Ma il nostro attuale superpresidentedelconsiglioitaliano, ispirato come non mai, è andato più in là dello stesso superpresidenteamericano: «la comunità delle democrazie occidentali deve esser pronta ad intervenire come esportatrice di democrazia e libertà nel mondo intero» (1). E se non bastano gli accordi diplomatici, finanziari, economici, politici per importare in quei determinati paesi quella democrazia e quella libertà di fare profitti? Se non bastano, allora quell’intervento potrebbe richiedere «un cambiamento nel diritto internazionale che precedentemente prevedeva l’inviolabilità della sovranità degli Stati»!

E’ ovvio che se si sostiene la teoria della “guerra preventiva”, si debba sostenere che l’inviolabilità della sovranità degli Stati è un principio in caduta libera. Se quel determinato Stato viene riconosciuto come pericoloso per la «comunità delle democrazie occidentali», è logico aspettarsi che questa «comunità», prima o poi, decida di intervenire. In che modo? L’Iraq è un ulteriore esempio dell’avventurismo militaresco che anima ogni imperialismo.

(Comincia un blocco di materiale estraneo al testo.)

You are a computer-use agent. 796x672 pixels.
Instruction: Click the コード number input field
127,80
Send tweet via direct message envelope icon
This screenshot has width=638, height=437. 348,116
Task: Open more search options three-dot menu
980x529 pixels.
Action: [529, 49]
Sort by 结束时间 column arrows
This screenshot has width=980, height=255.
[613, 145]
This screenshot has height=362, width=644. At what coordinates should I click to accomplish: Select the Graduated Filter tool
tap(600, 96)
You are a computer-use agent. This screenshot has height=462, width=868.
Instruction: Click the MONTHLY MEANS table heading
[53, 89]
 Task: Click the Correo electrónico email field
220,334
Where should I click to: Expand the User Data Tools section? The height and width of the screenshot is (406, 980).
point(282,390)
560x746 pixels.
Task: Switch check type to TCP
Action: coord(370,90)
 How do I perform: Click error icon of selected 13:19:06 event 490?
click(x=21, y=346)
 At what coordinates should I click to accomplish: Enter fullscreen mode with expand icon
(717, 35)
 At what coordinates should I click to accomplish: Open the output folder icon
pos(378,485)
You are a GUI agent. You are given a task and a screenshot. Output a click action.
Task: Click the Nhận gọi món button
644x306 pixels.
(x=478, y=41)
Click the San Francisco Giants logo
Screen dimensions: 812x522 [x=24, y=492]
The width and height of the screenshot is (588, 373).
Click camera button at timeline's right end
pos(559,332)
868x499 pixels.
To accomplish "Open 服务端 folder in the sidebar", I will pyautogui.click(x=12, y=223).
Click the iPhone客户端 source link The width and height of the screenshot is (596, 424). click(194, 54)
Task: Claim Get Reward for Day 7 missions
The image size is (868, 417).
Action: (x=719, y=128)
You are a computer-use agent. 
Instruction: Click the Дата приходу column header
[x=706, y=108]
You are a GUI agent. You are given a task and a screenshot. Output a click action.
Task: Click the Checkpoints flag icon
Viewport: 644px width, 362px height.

Saddam Hussein non ha voluto rispettare gli interessi anglo-americani sul petrolio irakeno? Gli inglesi e gli americani si sono rivolti alla «comunità delle democrazie occidentali», hanno indicato in Saddam Hussein il regime più pericoloso al mondo dopo quello dei Taliban in Afghanistan, hanno inventato la presenza in Iraq di quantità pericolosissime di armi di distruzione di massa (in realtà mai trovate, a un anno dalla vittoria angloamericana della guerra lampo), e quindi hanno accusato l’Iraq di Saddam Hussein di essere uno Stato protettore del terrorismo internazionale: Saddam Hussein e il suo regime dovevano essere abbattuti, per il bene della «comunità delle democrazie occidentali». E visto che 13 anni di embargo contro l’Iraq, con la popolazione ridotta alla fame e con più di 1 milione di morti per fame, non bastavano ad indebolire il regime di Saddam, la «comunità delle democrazie occidentali» ha deciso di intervenire secondo la teoria della guerra preventiva contro il terrorismo! Poco importa se la «comunità delle democrazie occidentali» che ha deciso di scatenare la seconda guerra contro l’Iraq (secondo produttore mondiale di petrolio) – violando bellamente la sovranità di uno Stato riconosciuto dall’ONU – era ridotta a Usa e Gran Bretagna, alle quali si sono aggregate poi Italia, Spagna, Polonia, Ucraina, Olanda, Australia, Romania, e altri 23 paesi raggiunti nel marzo scorso dal Giappone che, per la prima volta, invia un proprio contingente militare all’estero in zona di guerra (2); e poco importa se questa decisione è passata calpestando completamente le regole internazionali dettate nell’ONU, cioè dalla stessa «comunità delle democrazie occidentali». Questa è una delle tante dimostrazioni nei fatti che i diritti democratici che le borghesie di tutto il mondo si danno per convivere in un mercato mondiale sempre più spietatamente concorrenziale non servono a fermare le guerre, i soprusi, le stragi di intere popolazioni; servono soltanto per la propaganda che mira ad ingannare le masse proletarie e diseredate del mondo che aspirano alla pace.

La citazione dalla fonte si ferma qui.